To avoid distant species and different generation time, a detailed globin family study was done to monitor "evolution in progress" as my Biochemistry book by Mathews & van Holde says. Now euchariotes have much lower rate of mutations than procariotes and longer generation times (
E. coli - about half an hour, human - 20 years or so). So most evolution in eucariotes was done by small changes with big consequences in gene expression (see microarrays experiments) or by duplications of individual domains (like transmembrane chains, kinase domains...) or duplications of whole genes. This duplications have the advantage that from the pair can maintain previous function, while the other can evolve with no fear of strong negative selection pressure. Exon-intron organisation of eucariote genes seem to enable such domain duplications, while mobile elements like transposones can copy paste section of genes or whole genes. When monitoring evolution of such a gene in a single species, generation time and mutation rate is a constant.
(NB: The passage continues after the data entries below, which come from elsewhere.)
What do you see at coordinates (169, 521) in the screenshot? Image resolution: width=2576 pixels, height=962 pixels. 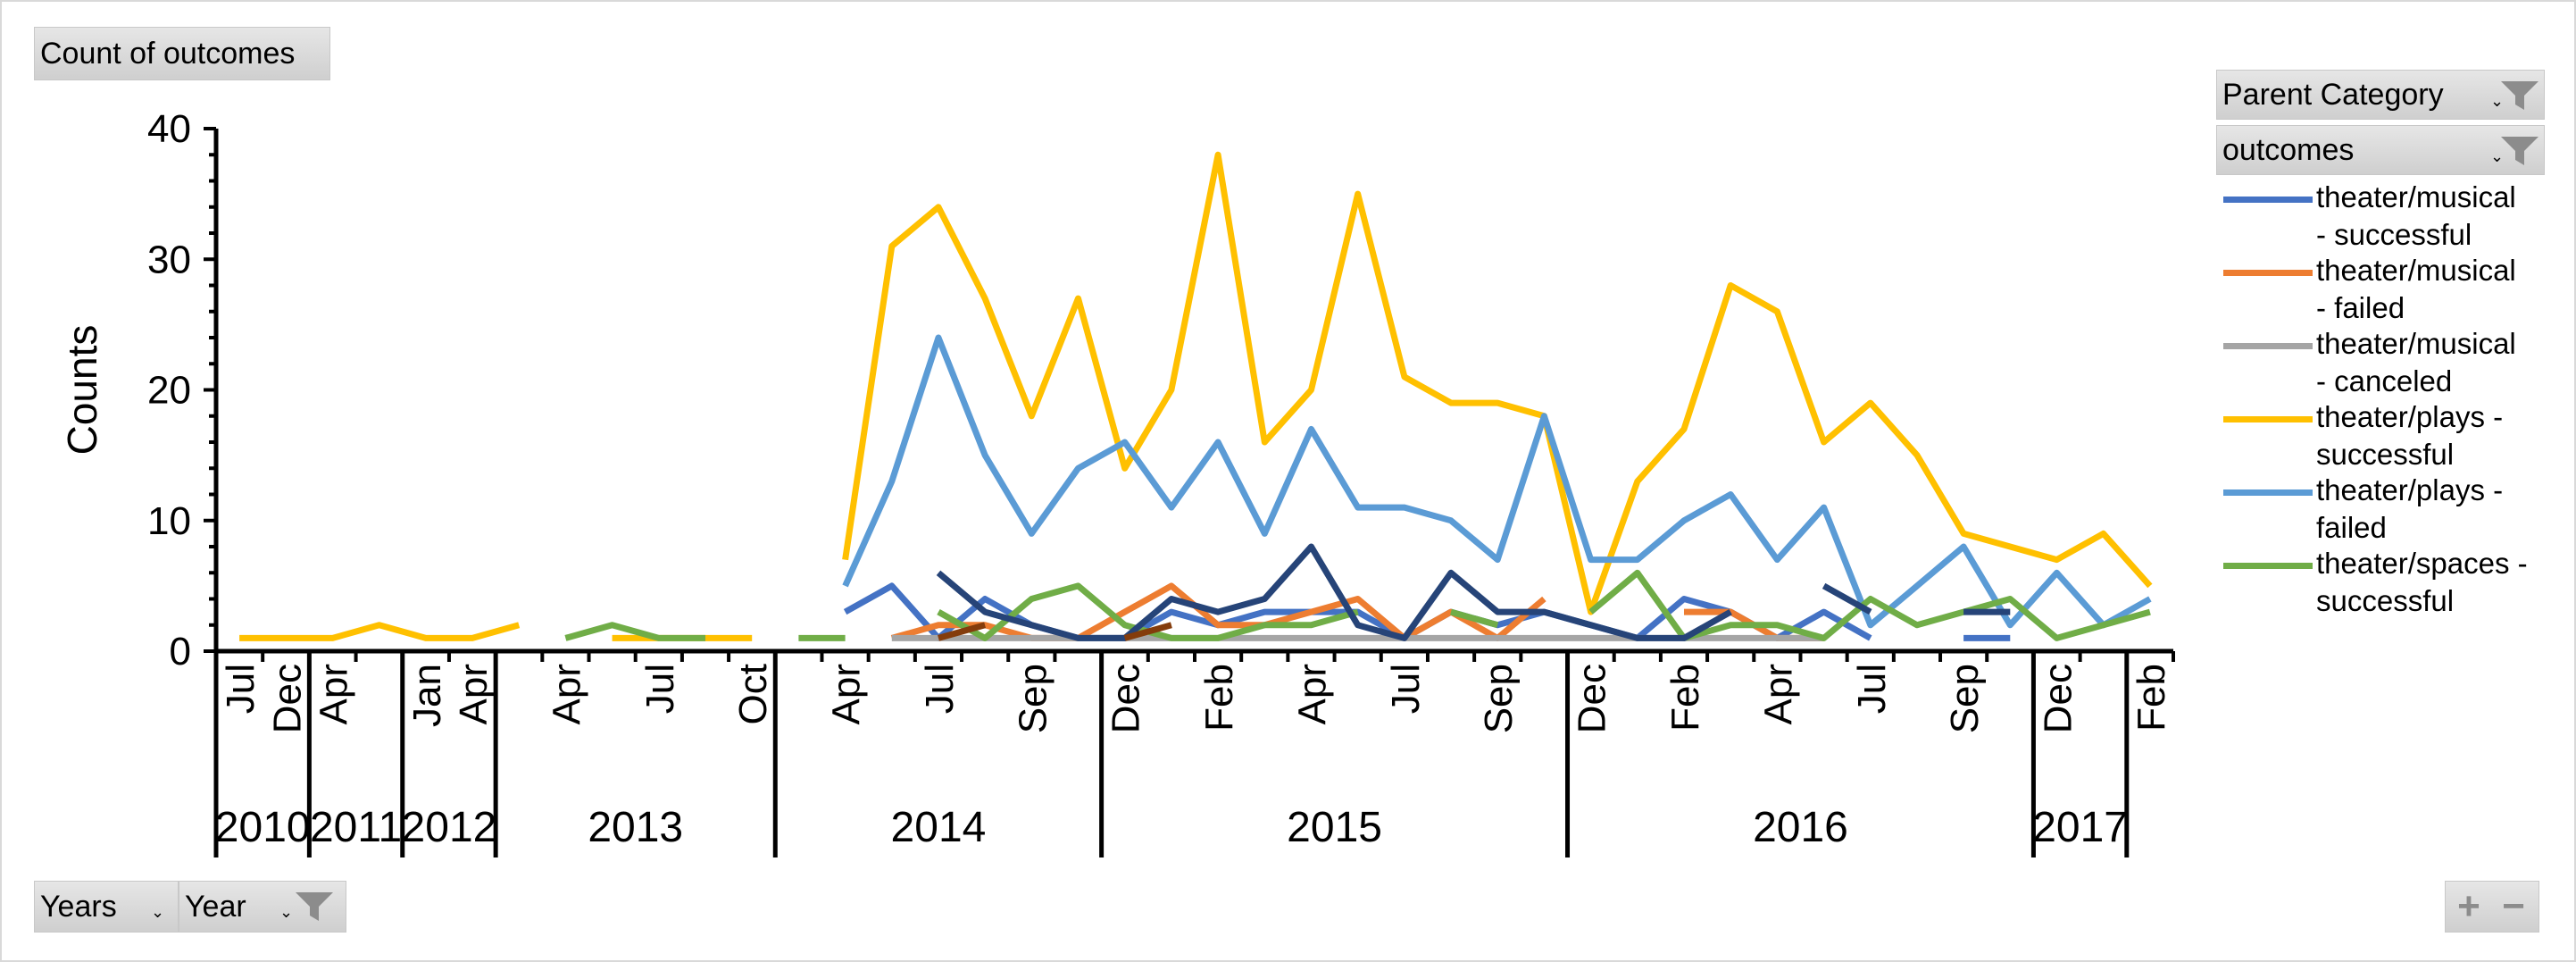 I see `y-tick-label: 10` at bounding box center [169, 521].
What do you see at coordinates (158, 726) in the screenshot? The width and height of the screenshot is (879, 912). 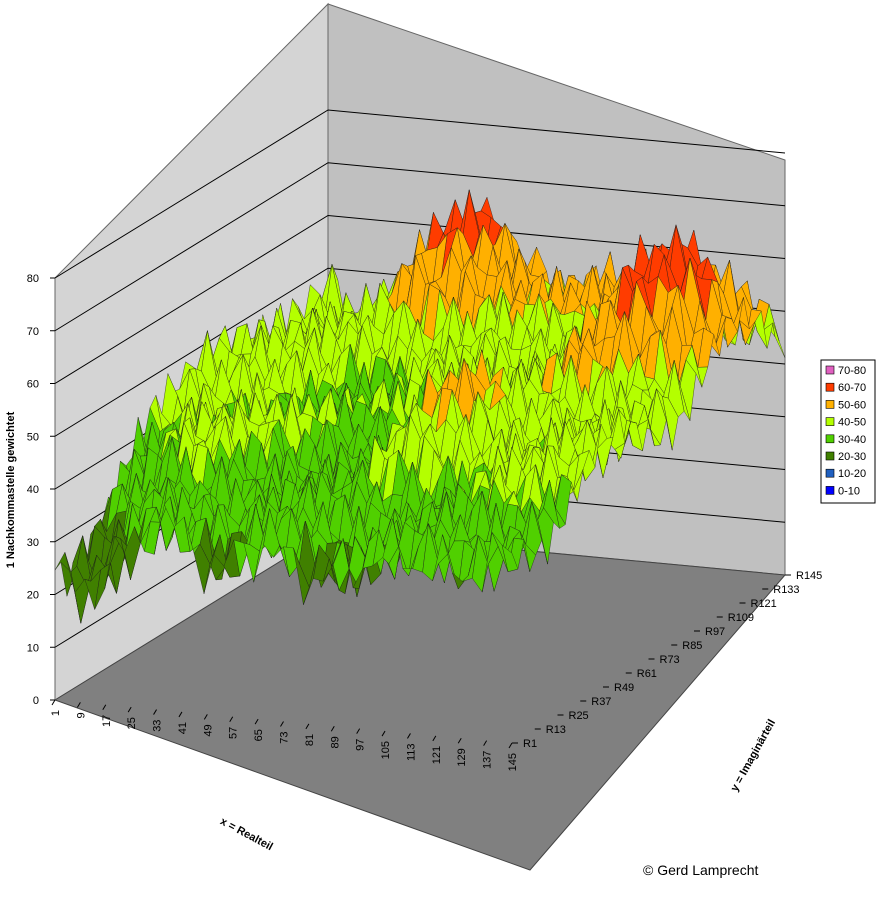 I see `x-tick-label: 33` at bounding box center [158, 726].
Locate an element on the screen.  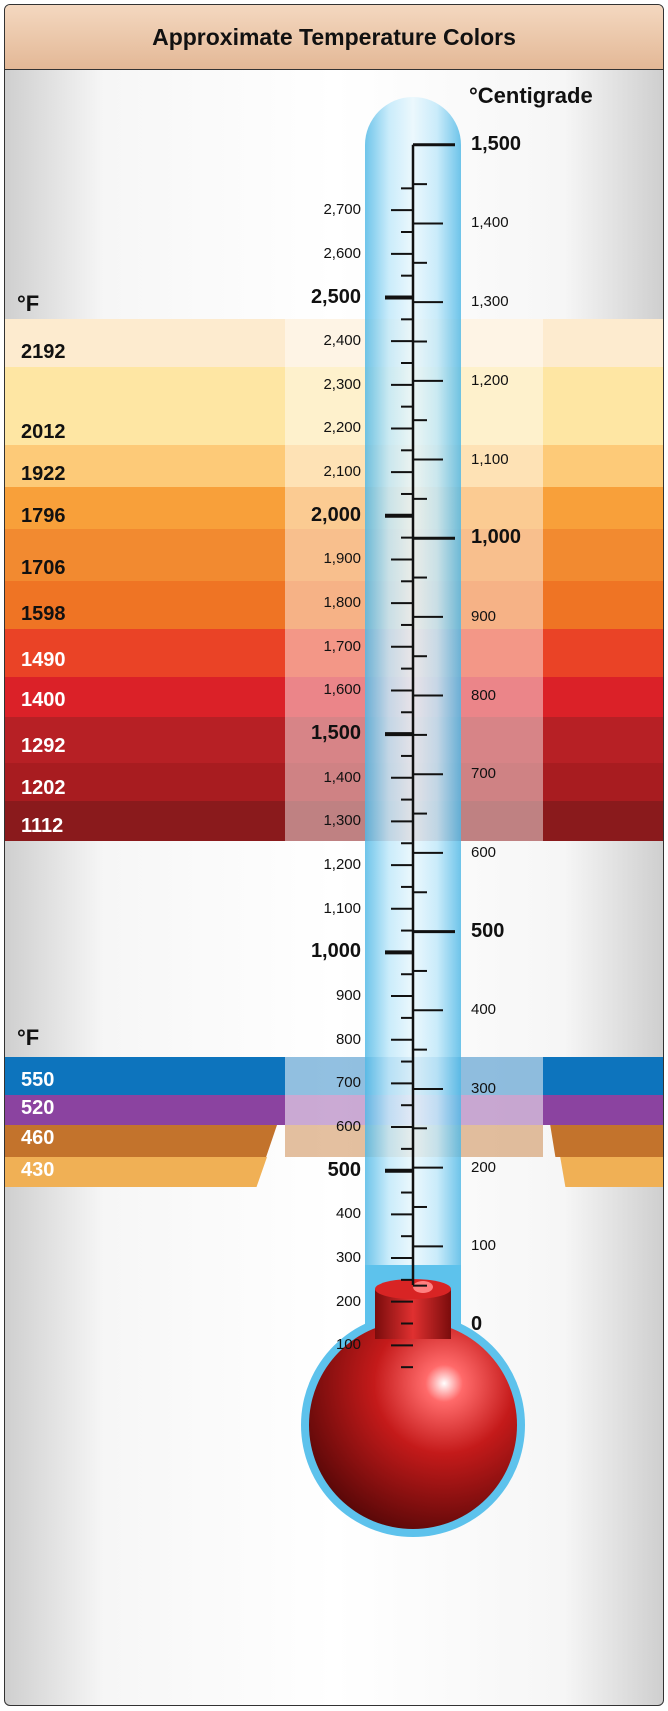
temper-f-value: 430 is located at coordinates (38, 1170).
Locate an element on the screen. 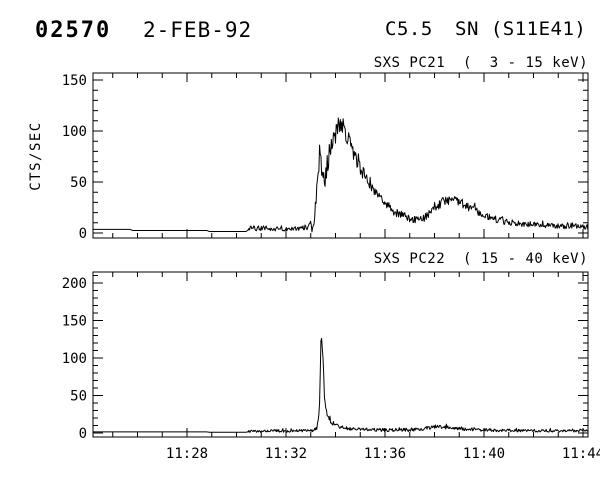 The image size is (600, 480). x-tick-label: 11:28 is located at coordinates (187, 454).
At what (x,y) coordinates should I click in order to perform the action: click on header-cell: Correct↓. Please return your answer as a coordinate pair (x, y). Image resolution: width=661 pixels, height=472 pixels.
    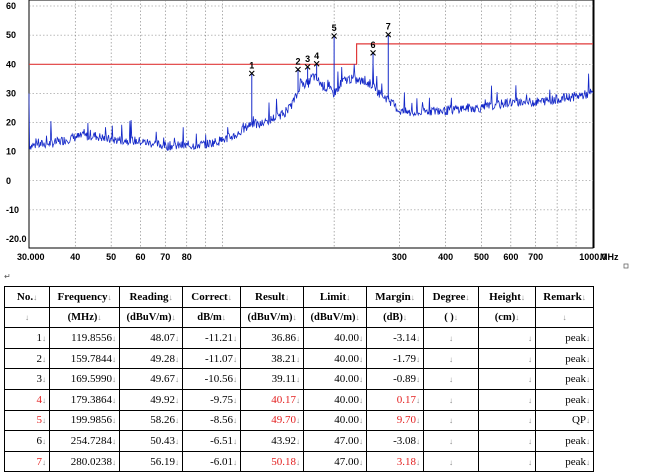
    Looking at the image, I should click on (212, 297).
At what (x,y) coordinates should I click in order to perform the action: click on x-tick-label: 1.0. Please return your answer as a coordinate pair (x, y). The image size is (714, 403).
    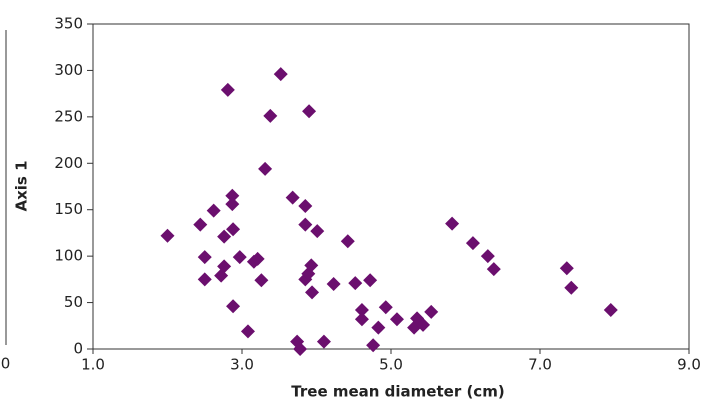
    Looking at the image, I should click on (93, 365).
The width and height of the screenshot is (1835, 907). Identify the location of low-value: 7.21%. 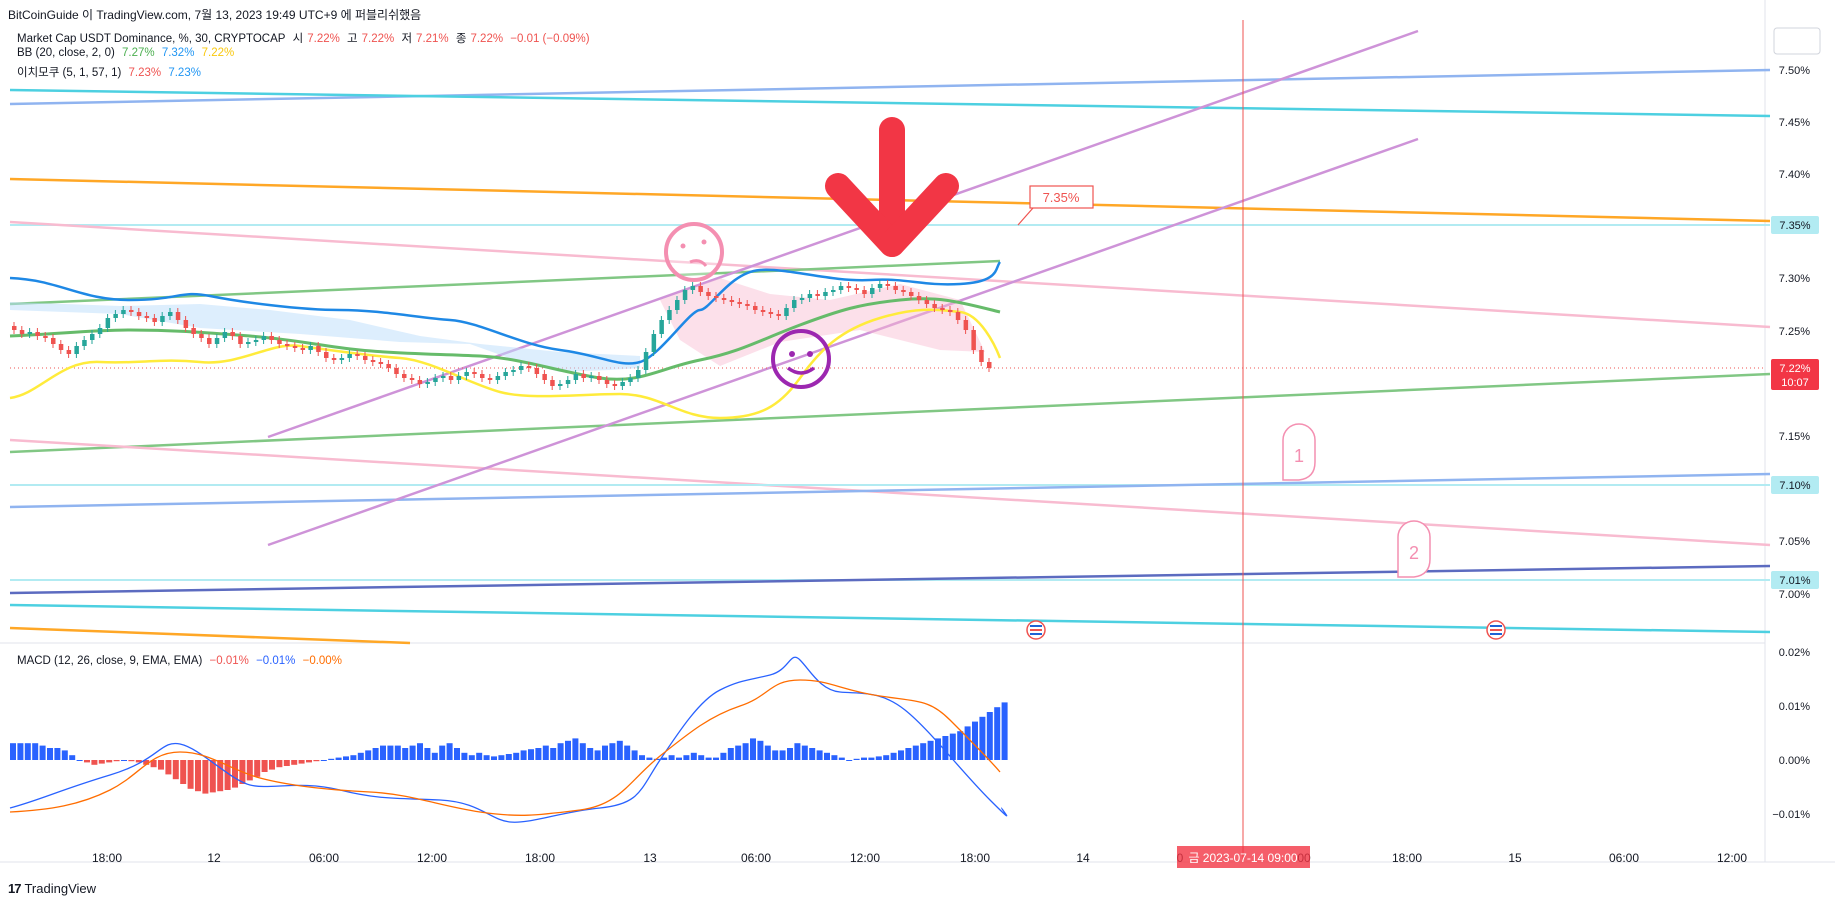
(432, 39).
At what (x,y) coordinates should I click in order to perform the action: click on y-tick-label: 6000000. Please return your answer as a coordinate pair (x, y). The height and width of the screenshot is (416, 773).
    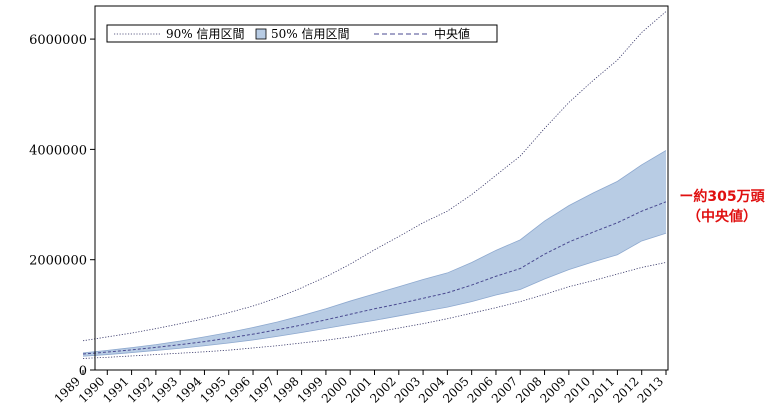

So, gene coding ancestral globin diverged trough gene duplication 800 million years ago (estimates obtained when comparing organisms that diverged previously) in myoglobin and hemoglobin. Myoglobine can is a single chain protein holding one heme group. Hemoglobin evolved further as 500 million years ago when it was duplicated into alpha and beta chains. These developed new binding domains that enabled them to form a 2-alpha chains, 2 beta chains and 4 heme groups protein. These binding domains are not present in myoglobine that is incapable of binding with other globins. But most of differences in genes/proteins in human (at least 9 functioning globin variants and a bunch of fast evolving pseudogenes) is in affinities, time of expression of globin and tissue where it is expressed. This is where diversity of higher organisms, like mammals, comes from.